[START SELECTED EXCERPT]

1529. Paragraph 386(1)(b) provides that a person has been dismissed if they resigned from their employment but were forced to do so because of conduct, or a course of conduct, engaged in by their employer. Conduct includes both an act and a failure to act (see the definition in clause 12).
1530. Paragraph 386(1)(b) is intended to reflect the common law concept of constructive dismissal, and allow for a finding that an employee was dismissed in the following situations:
● where the employee is effectively instructed to resign by the employer in the face of a threatened or impending dismissal; or
● where the employee quits their job in response to conduct by the employer which gives them no reasonable choice but to resign.”
 It seems clear from the above that the concept of constructive dismissal is to be accommodated by s.386(1)(b) and that concept is not subsumed in s.386(1)(a).
 Section 386(1)(a) seems plainly to be intended to capture the case law determining the meaning of termination (of the employment relationship) at the initiative of the employer. In Mohazab the Court considered that the expression “termination at the initiative of the employer” was:
“. . . a reference to a termination that is brought about by an employer and which is not agreed to by the employee. Consistent with the ordinary meaning of the expression in the Convention, a termination of employment at the initiative of the employer may be treated as a termination in which the action of the employer is the principal contributing factor which leads to the termination of the employment relationship. We proceed on the basis that the termination of the employment relationship is what is comprehended by the expression ‘‘termination of employment.’’ 6
 Importantly, in Mohazab the Court did not decide that the termination of employment in that case was at the initiative of the employer because there had been a constructive dismissal. Indeed, the Court expressly observed that it was “. . . unnecessary to consider whether the facts fall within or without the notion of constructive dismissal.” 7
 As s.386(1)(b) is intended to capture or reflect the common law concept of constructive dismissal and as the Commissioner concluded that “the applicant was constructively dismissed” because she had accepted the Appellant’s repudiation of the contract of employment and thereby brought the contract and the employment under it to an end, 8 we consider that when read in its entirety the Commissioner concluded that the Respondent had been dismissed within the meaning of s.386(1)(b) of the Act.
 We turn now to consider the Commissioner’s analysis and the question of repudiation. The Respondent’s submissions did not grapple with this issue. In essence, the Respondent maintained that she did not resign but that the Respondent “ended my employment by telling myself that the club was not offering myself any shifts at the club”. 9 The Respondent is therefore putting that her employment was terminated at the initiative of the Appellant. This is not unimportant and because of the basis on which the Commissioner decided the issue of whether there had been a dismissal, limited as it was to constructive dismissal, the question whether there was otherwise a termination of the Respondent’s employment at the Appellant’s initiative was neither considered nor decided.
 So far as is presently relevant, the Appellant contended that there was no repudiation by it of the contract of employment and consequently the Commissioner erred in concluding to the contrary and in concluding that the Respondent had been constructively dismissed. 10 As will be apparent from our discussion below, we agree.

[END SELECTED EXCERPT]
[START GIVEN MATERIAL]

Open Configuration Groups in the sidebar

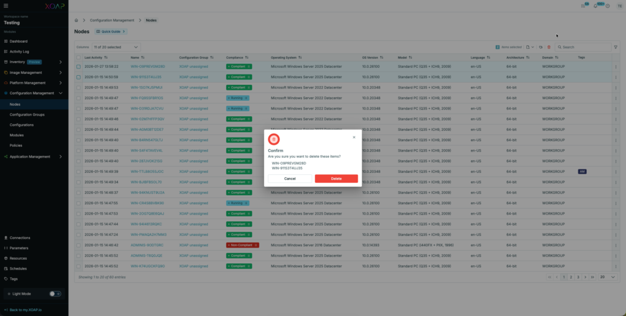(27, 114)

[END GIVEN MATERIAL]

Reproduce word for word the stretch of the constructive dismissal passage from "1529. Paragraph 386(1)(b)" through "subsumed in s.386(1)(a).".

SOLVED PROBLEM:
1529. Paragraph 386(1)(b) provides that a person has been dismissed if they resigned from their employment but were forced to do so because of conduct, or a course of conduct, engaged in by their employer. Conduct includes both an act and a failure to act (see the definition in clause 12).
1530. Paragraph 386(1)(b) is intended to reflect the common law concept of constructive dismissal, and allow for a finding that an employee was dismissed in the following situations:
● where the employee is effectively instructed to resign by the employer in the face of a threatened or impending dismissal; or
● where the employee quits their job in response to conduct by the employer which gives them no reasonable choice but to resign.”
 It seems clear from the above that the concept of constructive dismissal is to be accommodated by s.386(1)(b) and that concept is not subsumed in s.386(1)(a).